Metamath Proof Explorer

Theorem fveqprc

Description: Lemma for showing the equality of values for functions like slot extractors E at a proper class.
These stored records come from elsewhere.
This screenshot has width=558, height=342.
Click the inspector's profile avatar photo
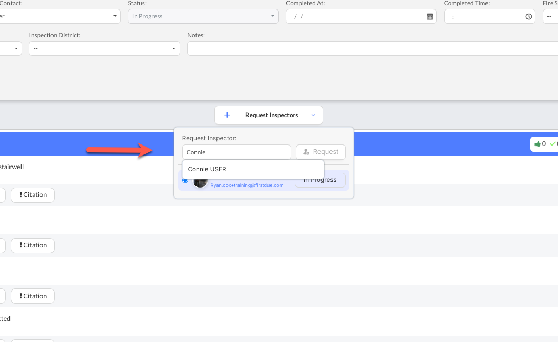coord(200,182)
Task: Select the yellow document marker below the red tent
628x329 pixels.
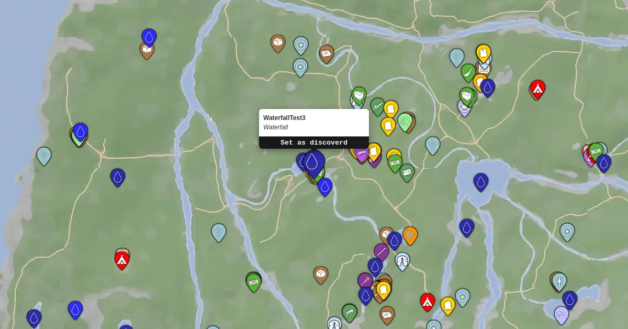Action: coord(447,305)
Extracted from several former proofs of lemmas like zlmlem . (Contributed by AV, 31-Oct-2024)

	Ref	Expression
Hypotheses	fveqprc.e	⊢ ( 𝐸 ‘ ∅ ) = ∅
	fveqprc.y	⊢ 𝑌 = ( 𝐹 ‘ 𝑋 )
Assertion	fveqprc	⊢ ( ¬ 𝑋 ∈ V → ( 𝐸 ‘ 𝑋 ) = ( 𝐸 ‘ 𝑌 ) )

Proof

Step	Hyp	Ref	Expression
1		fveqprc.e	⊢ ( 𝐸 ‘ ∅ ) = ∅
2		fveqprc.y	⊢ 𝑌 = ( 𝐹 ‘ 𝑋 )
3	1	eqcomi	⊢ ∅ = ( 𝐸 ‘ ∅ )
4		fvprc	⊢ ( ¬ 𝑋 ∈ V → ( 𝐸 ‘ 𝑋 ) = ∅ )
5		fvprc	⊢ ( ¬ 𝑋 ∈ V → ( 𝐹 ‘ 𝑋 ) = ∅ )
6	2 5	eqtrid	⊢ ( ¬ 𝑋 ∈ V → 𝑌 = ∅ )
7	6	fveq2d	⊢ ( ¬ 𝑋 ∈ V → ( 𝐸 ‘ 𝑌 ) = ( 𝐸 ‘ ∅ ) )
8	3 4 7	3eqtr4a	⊢ ( ¬ 𝑋 ∈ V → ( 𝐸 ‘ 𝑋 ) = ( 𝐸 ‘ 𝑌 ) )